● **PROMPT**
Reproduce the forum post about the failing Docker manifest push word for word, from start to finish.

● **DOCUMENT EXCERPT**
● ● ● ● ● ● ●
Whenever this workflow runs via GitHub Actions, I see the following error:

Run docker manifest push $AWS_ACCOUNT_ID.dkr.ecr.$AWS_REGION.amazonaws.com/$IMAGE_REPO
  docker manifest push $AWS_ACCOUNT_ID.dkr.ecr.$AWS_REGION.amazonaws.com/$IMAGE_REPO
  shell: /usr/bin/bash -e {0}
  env:
    IMAGE_REPO: ***
    AWS_ACCOUNT_ID: ***
    AWS_REGION: ***
    AWS_ACCESS_KEY_ID: ***
    AWS_SECRET_ACCESS_KEY: ***
failed to put manifest ***.dkr.ecr.***.amazonaws.com/***:latest: manifest blob unknown: Images with digests '[sha256:a1a4efe0c3d0e7e26398e522e14037acb659be47059cb92be119d176750d3b56, sha256:5d1b00451c1cbf910910d951896f45b69a9186c16e5a92aab74dcc5dc6944c60]' required for pushing image into repository with name '***' in the registry with id '***' do not exist
Error: Process completed with exit code 1.

I’m not quite sure I actually understand the problem here. The previous step, “Create docker manifest” completes successfully with no problem, but the “Push the new manifest file to AWS ECR” step fails with the error above.

When looking in AWS ECR, I only have two images – latest-amd64 and latest-arm64. Neither of their Digests are the values that the error message above is putting out.

When exporting those same environment variables to my CLI session and running those commands manually, everything works fine:

root@github-runner:/home/ubuntu/docker-runner# docker manifest create $AWS_ACCOUNT_ID.dkr.ecr.$AWS_REGION.amazonaws.com/$IMAGE_REPO:latest --amend $AWS_ACCOUNT_ID.dkr.ecr.$AWS_REGION.amazonaws.com/$IMAGE_REPO:latest-amd64 --amend $AWS_ACCOUNT_ID.dkr.ecr.$AWS_REGION.amazonaws.com/$IMAGE_REPO:latest-arm64
Created manifest list [obfuscated-from-stackoverflow].dkr.ecr.us-east-1.amazonaws.com/[obfuscated-from-stackoverflow]:latest
root@github-runner:/home/ubuntu/docker-runner# docker manifest push $AWS_ACCOUNT_ID.dkr.ecr.$AWS_REGION.amazonaws.com/$IMAGE_REPO
sha256:e4b5cc4cfafca560724fa6c6a5f41a2720a4ccfd3a9d18f90c3091866061a88d

My question is – why would this work from the CLI itself but not from the GitHub Actions workflow? I have some previous runs that show this working perfectly fine with the workflow contents above, but now it’s failing for some reason. Not quite sure if the issue here is within my ECR repository or if it’s something locally messed up on the GitHub runner.
● ● ● ● ● ● ●
● **DATASET EXCERPTS**
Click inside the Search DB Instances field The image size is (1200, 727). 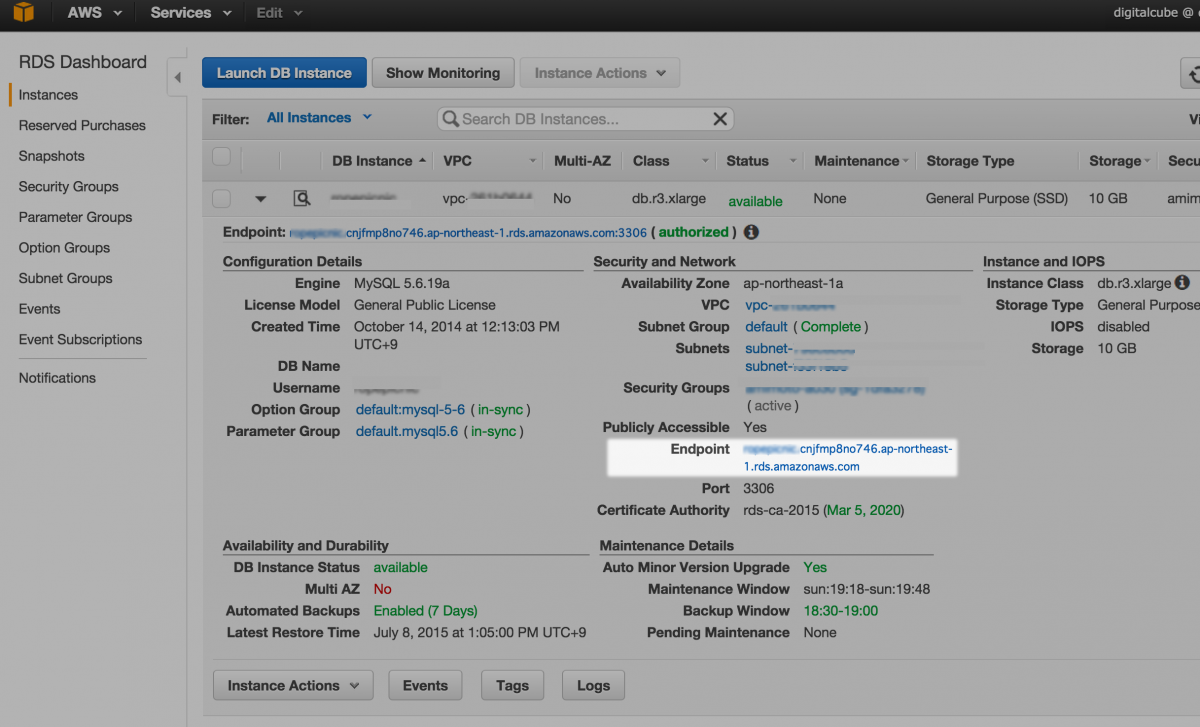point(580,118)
● ● ● ● ● ● ●
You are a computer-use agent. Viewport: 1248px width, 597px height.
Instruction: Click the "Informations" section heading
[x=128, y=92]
● ● ● ● ● ● ●
● **WRITTEN SOLUTION**
Whenever this workflow runs via GitHub Actions, I see the following error:

Run docker manifest push $AWS_ACCOUNT_ID.dkr.ecr.$AWS_REGION.amazonaws.com/$IMAGE_REPO
  docker manifest push $AWS_ACCOUNT_ID.dkr.ecr.$AWS_REGION.amazonaws.com/$IMAGE_REPO
  shell: /usr/bin/bash -e {0}
  env:
    IMAGE_REPO: ***
    AWS_ACCOUNT_ID: ***
    AWS_REGION: ***
    AWS_ACCESS_KEY_ID: ***
    AWS_SECRET_ACCESS_KEY: ***
failed to put manifest ***.dkr.ecr.***.amazonaws.com/***:latest: manifest blob unknown: Images with digests '[sha256:a1a4efe0c3d0e7e26398e522e14037acb659be47059cb92be119d176750d3b56, sha256:5d1b00451c1cbf910910d951896f45b69a9186c16e5a92aab74dcc5dc6944c60]' required for pushing image into repository with name '***' in the registry with id '***' do not exist
Error: Process completed with exit code 1.

I’m not quite sure I actually understand the problem here. The previous step, “Create docker manifest” completes successfully with no problem, but the “Push the new manifest file to AWS ECR” step fails with the error above.

When looking in AWS ECR, I only have two images – latest-amd64 and latest-arm64. Neither of their Digests are the values that the error message above is putting out.

When exporting those same environment variables to my CLI session and running those commands manually, everything works fine:

root@github-runner:/home/ubuntu/docker-runner# docker manifest create $AWS_ACCOUNT_ID.dkr.ecr.$AWS_REGION.amazonaws.com/$IMAGE_REPO:latest --amend $AWS_ACCOUNT_ID.dkr.ecr.$AWS_REGION.amazonaws.com/$IMAGE_REPO:latest-amd64 --amend $AWS_ACCOUNT_ID.dkr.ecr.$AWS_REGION.amazonaws.com/$IMAGE_REPO:latest-arm64
Created manifest list [obfuscated-from-stackoverflow].dkr.ecr.us-east-1.amazonaws.com/[obfuscated-from-stackoverflow]:latest
root@github-runner:/home/ubuntu/docker-runner# docker manifest push $AWS_ACCOUNT_ID.dkr.ecr.$AWS_REGION.amazonaws.com/$IMAGE_REPO
sha256:e4b5cc4cfafca560724fa6c6a5f41a2720a4ccfd3a9d18f90c3091866061a88d

My question is – why would this work from the CLI itself but not from the GitHub Actions workflow? I have some previous runs that show this working perfectly fine with the workflow contents above, but now it’s failing for some reason. Not quite sure if the issue here is within my ECR repository or if it’s something locally messed up on the GitHub runner.